73 The composite election evidenced by the solicitor's letter and the return of the keys occurred in February-March 2004 and brought the lease to an end. Submissions by the tenant's counsel in October 2007, even if otherwise relevant, could not make equivocal what was earlier unequivocal or reverse the earlier termination. The election point fails.

Reliance damages

74 The Tribunal awarded damages of $72,223.79 for the tenant's reliance losses because it found ([246]-[247]):

"... the profits obtained by [the tenant] during the first few days after commencement of his business provide inadequate guidance as to how profitable his business would have been if it had been allowed to proceed unhindered ... the failure of [the landlord] to tender any evidence showing that [the tenant], if permitted to maintain his tenancy for the agreed period would have failed to recoup the expenditure reasonably incurred by him in connection with the Lease, has the consequence that [the tenant] is entitled to claim this expenditure as damages for breach of contract."

75 The award was affirmed by the Panel because, as it held, ([81]):

"There was only the barest information as to the possible profitability of [the tenant’s] business. He had trading figures from his three days of operation in July 2003 ... In our view it would be commercially impossible to come up with any reliable indication of the long-term level of profitability (or otherwise) of the business on the basis of his trading experience over the two months - mid-November to mid-January".

76 Mr Angyal relied on the tenant's evidence that his average profit over his first three days trading was $107.14 a day, and submitted that damages should have been awarded at this rate for 50 days. The reason for selecting a multiplier of 50 days is not apparent. The lease was for three years with an option for a further three years and expectation loss damages could have been awarded at that rate for the whole period, discounted to a present value, for a substantially larger sum.

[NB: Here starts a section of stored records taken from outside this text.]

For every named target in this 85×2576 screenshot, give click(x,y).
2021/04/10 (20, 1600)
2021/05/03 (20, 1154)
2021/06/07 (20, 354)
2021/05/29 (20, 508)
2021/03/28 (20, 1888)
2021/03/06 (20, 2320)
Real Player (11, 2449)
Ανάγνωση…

77 Mr Angyal also complained that the Tribunal treated the landlord as having the onus of proving that the prima facie measure of damages for reliance loss should be reduced because the business would not have been profitable ([74] above). The Panel did not deal with this point in terms, but implicitly endorsed it. In my judgment the Panel did not fall into legal error in doing so.

78 Reliance damages were awarded in The Commonwealth v Amann Aviation Pty Ltd [1991] HCA 54, 174 CLR 64 where the onus of proof in such cases was considered at some length. Mason CJ and Dawson J said at 89:

"... a plaintiff has a prima facie case for recovery of wasted expenditure once it is established that the expense was incurred in reliance of a promise of the party in breach, there being a failure of performance by that party ... it is just and fair that the repudiating party should bear the onus of showing that the party not in breach would have made a loss on the contract."

79 Brennan J said at 105 (see also at 107):

"... when a contract is rescinded for breach and that breach, by preventing the performance of the contract, has made it impossible for the plaintiff to prove that the net value of his contractual benefits ... exceeds the wasted expenditure incurred in reliance on the defendant's promise prior to rescission ... it is just to shift to the defendant the ultimate onus of showing that, had the contract been performed, the net value of the plaintiff's benefits would not have covered the expenditure he had incurred before rescission."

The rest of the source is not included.